Jack Layton Drives The Stake In

Jack Layton has put fears of a Liberal-NDP coalition to stop the Conservatives in the last week to rest, a sure sign that the poll numbers and trends will make one impossible:

NDP Leader Jack Layton says Paul Martin deserves to be defeated after having bungled the election campaign and his time in office, appealing to disillusioned Liberals to back his party instead so it can play a strong opposition role in the next Parliament.

The New Democrats are preparing for the strong possibility of a Tory victory in what a party strategist called a "significant change in . . . message" yesterday.

"Paul Martin's Liberal Party needs a timeout to heal itself, clean itself up, decide what it believes," Mr. Layton said during a campaign stop in Victoria. "I want to say this to those who have voted Liberal in the past: If you have supported the Liberal Party in recent elections, I suspect you have been increasingly dismayed by Paul Martin and his team of Liberal supporters.

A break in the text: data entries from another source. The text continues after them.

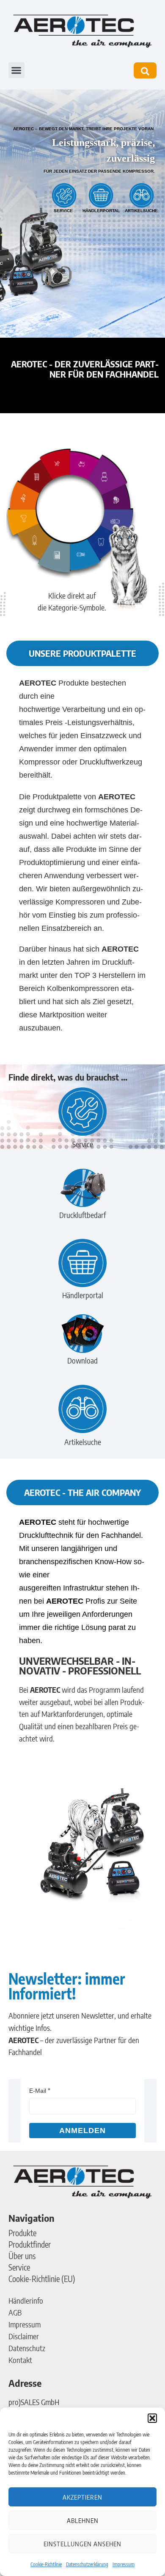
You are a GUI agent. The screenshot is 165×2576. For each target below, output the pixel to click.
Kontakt (20, 2360)
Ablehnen (83, 2520)
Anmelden (82, 2130)
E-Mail (37, 2090)
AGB (15, 2312)
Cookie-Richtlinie (46, 2564)
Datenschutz (26, 2348)
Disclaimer (23, 2336)
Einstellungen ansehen (82, 2544)
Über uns (22, 2256)
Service (19, 2267)
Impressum (124, 2564)
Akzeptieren (82, 2497)
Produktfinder (29, 2244)
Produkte (22, 2233)
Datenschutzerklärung (87, 2564)
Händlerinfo (25, 2300)
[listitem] (84, 465)
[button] (152, 2418)
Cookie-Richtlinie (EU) (41, 2279)
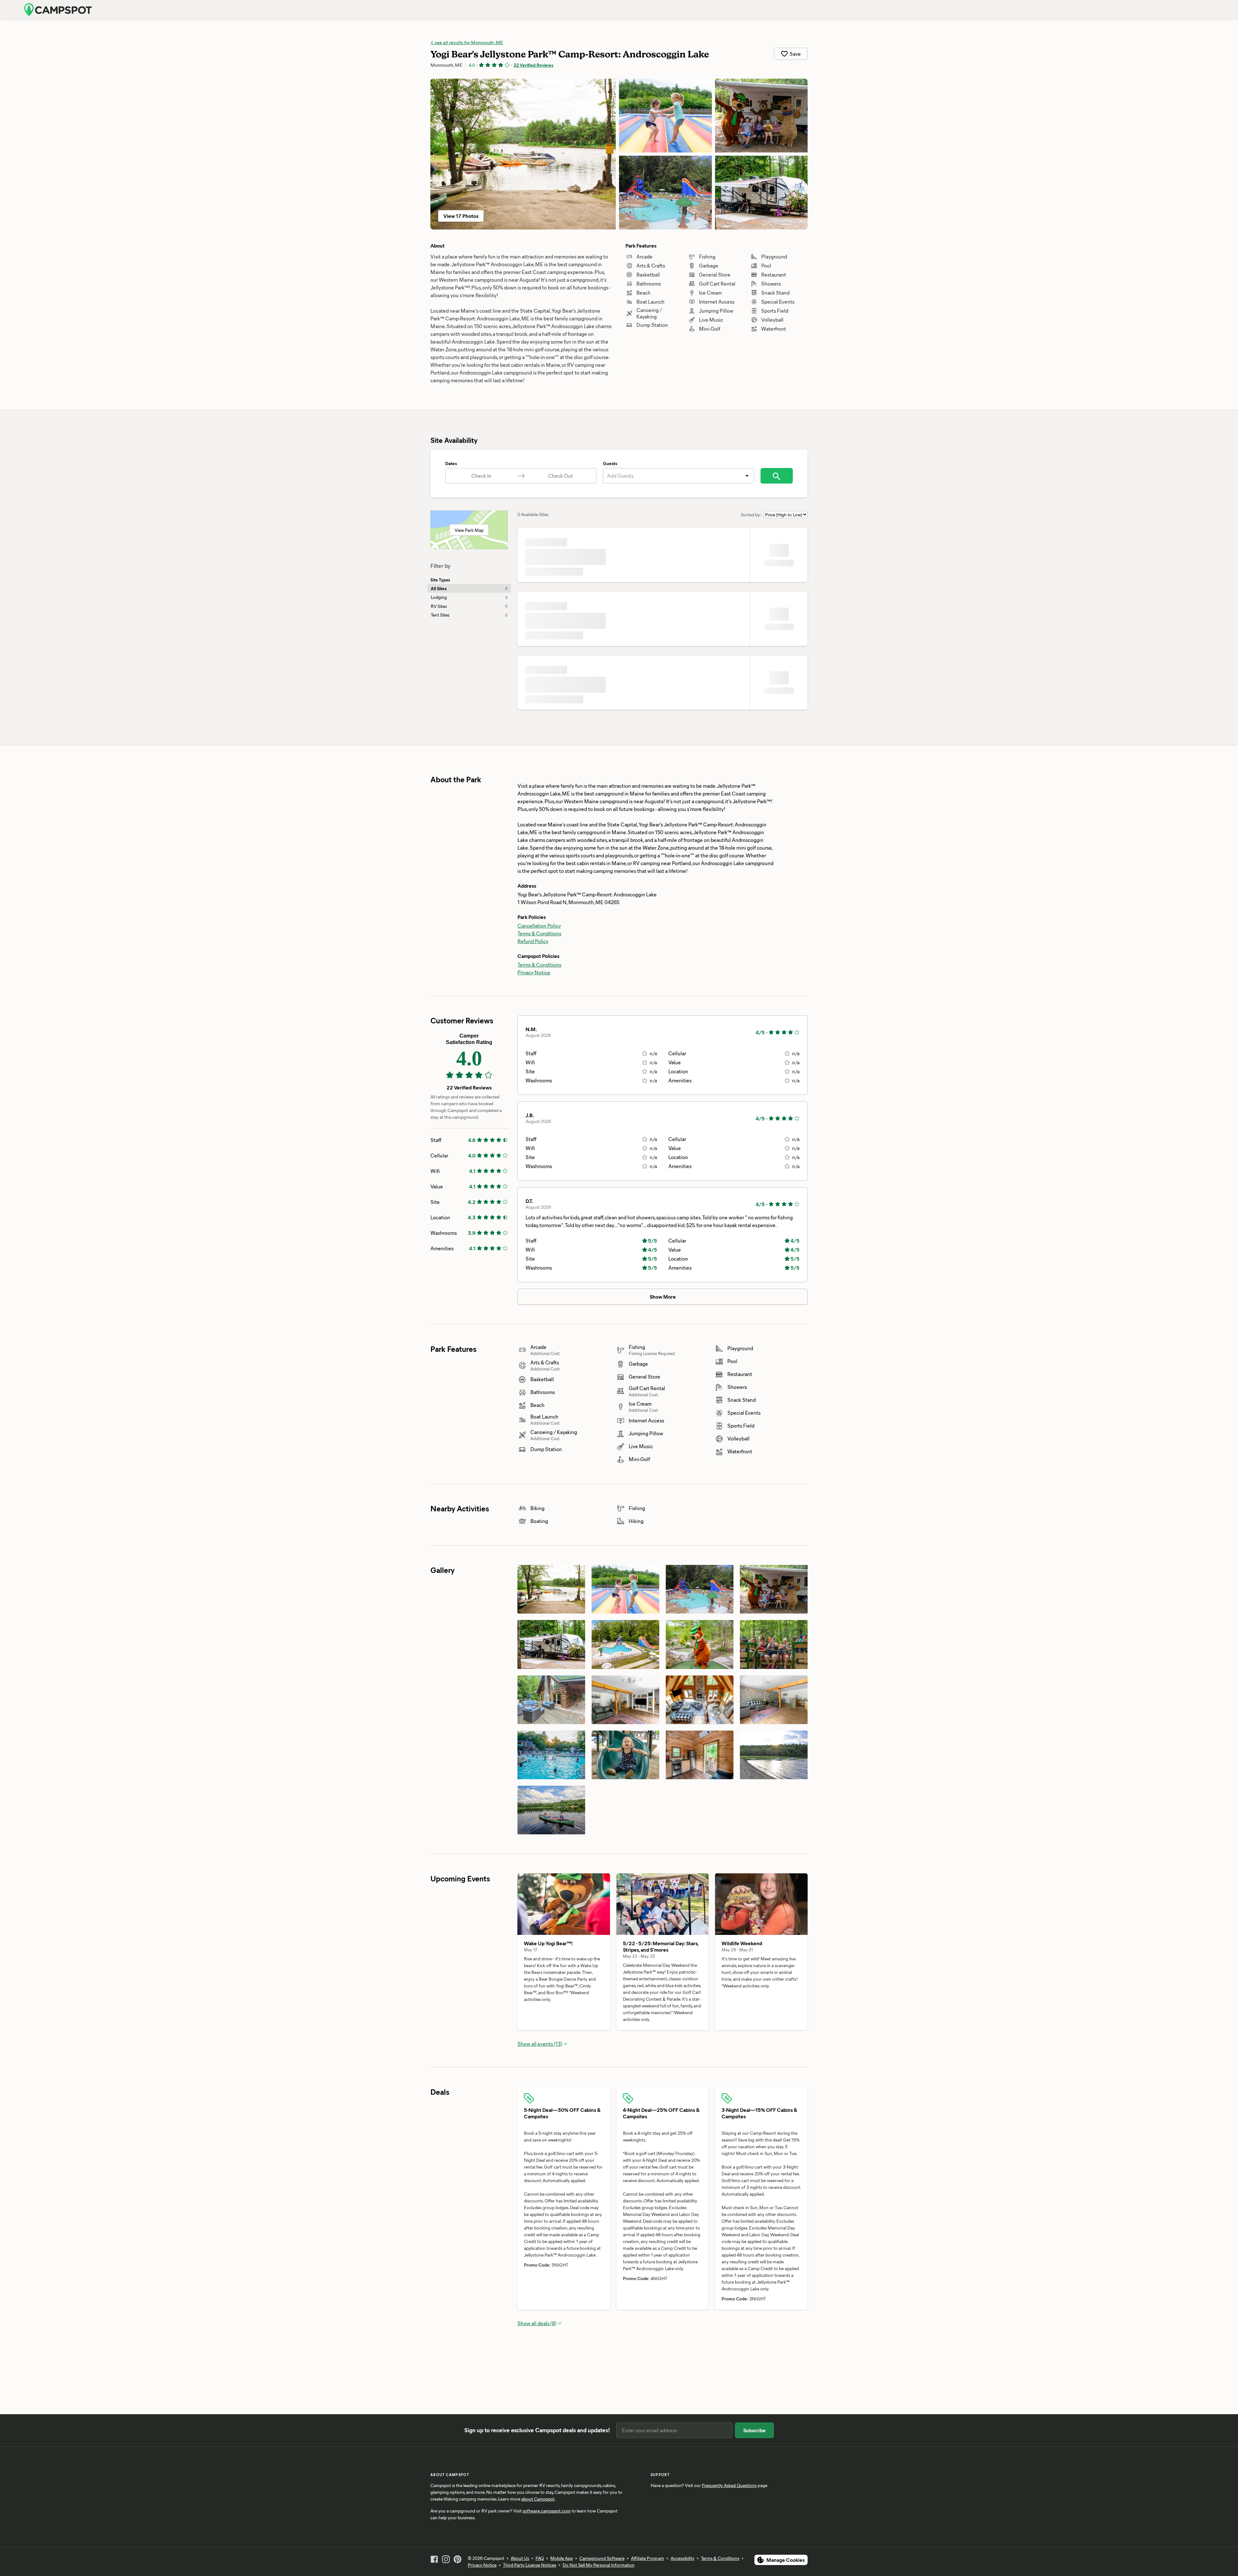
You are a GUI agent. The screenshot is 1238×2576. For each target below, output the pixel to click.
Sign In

More and more Canadians have come to the conclusion that Paul Martin has failed the test of leadership."


This is the message Jack Layton should have been delivering from day one of the campaign, even while the Liberals enjoyed their traditional soft early lead.

He had the opportunity to break off the left wing of the Liberals, a wing which never really liked Paul Martin and his fiscal conservative reputation but which couldn't coalesce around a single leadership candidate to stop him in time.

He may still do so, but his public willingness to pander to the Liberals for a few extra social spending dollars has damaged the NDP's potential to solidify the left vote.

Jack Layton's endless pursuit of ad hoc coalitions and deals may have served him well in Toronto city council, under an officially non-partisan system; it has not served the NDP as well in Parliament.

But good to see him shooting down the coalition trial balloon.